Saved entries
━━━━

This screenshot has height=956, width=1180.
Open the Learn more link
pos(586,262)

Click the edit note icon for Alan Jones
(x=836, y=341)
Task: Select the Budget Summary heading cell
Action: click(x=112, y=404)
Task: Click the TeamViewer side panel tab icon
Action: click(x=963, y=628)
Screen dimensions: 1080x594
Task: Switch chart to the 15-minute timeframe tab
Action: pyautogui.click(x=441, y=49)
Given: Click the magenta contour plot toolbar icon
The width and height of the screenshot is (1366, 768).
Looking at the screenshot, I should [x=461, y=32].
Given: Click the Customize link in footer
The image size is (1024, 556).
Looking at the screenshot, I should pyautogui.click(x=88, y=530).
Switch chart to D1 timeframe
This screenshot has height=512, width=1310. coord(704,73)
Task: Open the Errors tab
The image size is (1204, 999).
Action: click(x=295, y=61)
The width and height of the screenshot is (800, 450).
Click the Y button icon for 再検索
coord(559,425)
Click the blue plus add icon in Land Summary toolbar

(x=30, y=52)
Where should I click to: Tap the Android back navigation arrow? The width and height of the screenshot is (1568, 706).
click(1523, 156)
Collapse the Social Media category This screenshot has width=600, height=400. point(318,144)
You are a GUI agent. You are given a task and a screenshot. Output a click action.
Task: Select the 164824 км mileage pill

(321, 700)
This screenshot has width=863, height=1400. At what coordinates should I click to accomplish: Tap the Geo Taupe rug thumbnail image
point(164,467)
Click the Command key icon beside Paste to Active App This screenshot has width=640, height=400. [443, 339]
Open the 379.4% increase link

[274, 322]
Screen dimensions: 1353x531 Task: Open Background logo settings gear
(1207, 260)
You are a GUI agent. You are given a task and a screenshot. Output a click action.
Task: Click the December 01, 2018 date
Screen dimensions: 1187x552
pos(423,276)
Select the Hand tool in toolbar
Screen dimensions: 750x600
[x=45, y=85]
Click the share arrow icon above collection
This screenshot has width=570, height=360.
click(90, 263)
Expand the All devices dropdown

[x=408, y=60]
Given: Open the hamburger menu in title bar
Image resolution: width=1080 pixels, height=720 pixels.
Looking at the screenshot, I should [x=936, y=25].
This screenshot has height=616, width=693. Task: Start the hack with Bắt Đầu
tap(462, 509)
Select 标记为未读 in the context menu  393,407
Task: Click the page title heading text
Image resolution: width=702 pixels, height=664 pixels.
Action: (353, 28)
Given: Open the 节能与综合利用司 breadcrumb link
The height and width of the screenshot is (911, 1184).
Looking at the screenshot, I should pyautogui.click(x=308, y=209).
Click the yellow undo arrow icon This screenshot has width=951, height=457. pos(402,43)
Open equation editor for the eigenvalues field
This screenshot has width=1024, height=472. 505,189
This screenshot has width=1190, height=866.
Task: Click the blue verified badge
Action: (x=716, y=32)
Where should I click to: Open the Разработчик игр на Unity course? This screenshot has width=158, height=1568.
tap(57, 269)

━━━━

Task directions:
The lines wanted are those from the one with "Where should I click to: Open" through the last line of the records, repeated exactly and with both ends included.

Task result:
Where should I click to: Open the Разработчик игр на Unity course? This screenshot has width=158, height=1568.
tap(57, 269)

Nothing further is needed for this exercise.